**EXERCISE GOAL:**
Copy the commentary on AI again, everything from "But if the AI" down to "to process content.", changing "doomsters" to "alarmists".

**EXERCISE TEXT:**
AI: New Atlas Sees AI Headed in a New Direction
October 11, 2024
I like the premise of “AI Begins Its Ominous Split Away from Human Thinking.” Neural nets trained by humans on human information are going in their own direction. Whom do we thank? The neural net researchers? The Googlers who conceived of “the transformer”? The online advertisers who have provided significant sums of money? The “invisible hand” tapping on a virtual keyboard? Maybe quantum entanglement? I don’t know.
I do know that New Atlas’ article states:
AIs have a big problem with truth and correctness – and human thinking appears to be a big part of that problem. A new generation of AI is now starting to take a much more experimental approach that could catapult machine learning way past humans.
But isn’t that the point? The high school science club types beavering away in the smart software vineyards know the catchphrase:
Boldly go where no man has gone before!
The big outfits able to buy fancy chips and try to start mothballed nuclear plants have “boldly go where no man has gone before.” Get in the way of one of these captains of the star ship US AI, and you will be terminated, harassed, or forced to quit. If you are not boldly going, you are just not going.
The article says ChatGPT 4 whatever is:
… the first LLM that’s really starting to create that strange, but super-effective AlphaGo-style ‘understanding’ of problem spaces. In the domains where it’s now surpassing Ph.D.-level capabilities and knowledge, it got there essentially by trial and error, by chancing upon the correct answers over millions of self-generated attempts, and by building up its own theories of what’s a useful reasoning step and what’s not.
But, hey, it is pretty clear where AI is going from New Atlas’ perch:
OpenAI’s o1 model might not look like a quantum leap forward, sitting there in GPT’s drab textual clothing, looking like just another invisible terminal typist. But it really is a step-change in the development of AI – and a fleeting glimpse into exactly how these alien machines will eventually overtake humans in every conceivable way.
But if the AI goes its own way, how can a human “conceive” where the software is going?
Doom and fear work for the evening news (or what passes for the evening news). I think there is a cottage industry of AI doomsters working diligently to stop some people from fooling around with smart software. That is not going to work. Plus, the magical “transformer” thing is a culmination of years of prior work. It is simply one more step in the more than 50 year effort to process content.
This “stage” seems to have some utility, but more innovations will come. They have to. I am not sure how one stops people with money hunting for people who can say, “I have the next big thing in AI.”
Sorry, New Atlas, I am not convinced. Plus, I don’t watch movies or buy into most AI wackiness.

**SUPPLIED DATA:**
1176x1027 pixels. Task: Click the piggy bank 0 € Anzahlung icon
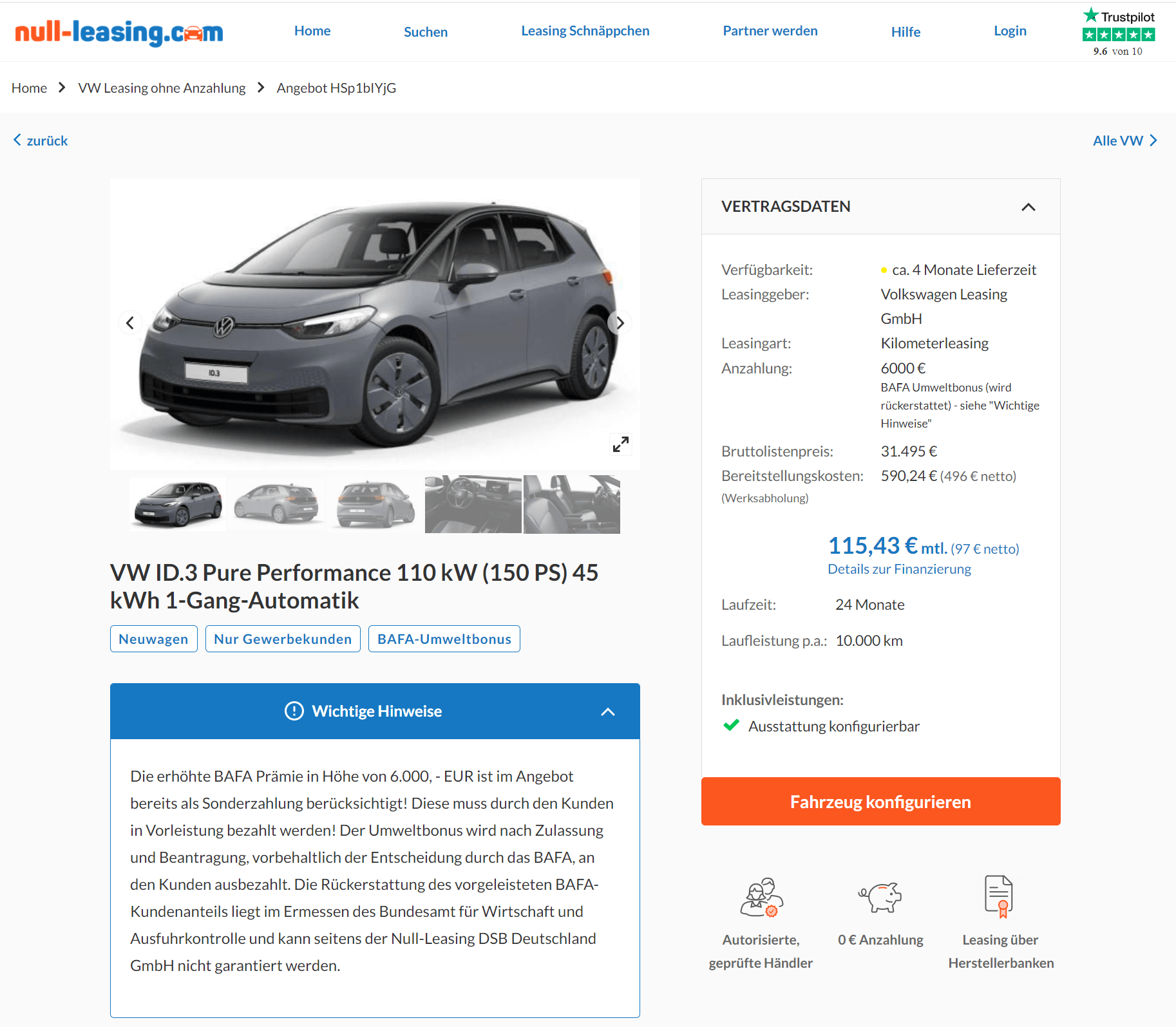[x=880, y=897]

**EXPECTED ANSWER:**
But if the AI goes its own way, how can a human “conceive” where the software is going?
Doom and fear work for the evening news (or what passes for the evening news). I think there is a cottage industry of AI alarmists working diligently to stop some people from fooling around with smart software. That is not going to work. Plus, the magical “transformer” thing is a culmination of years of prior work. It is simply one more step in the more than 50 year effort to process content.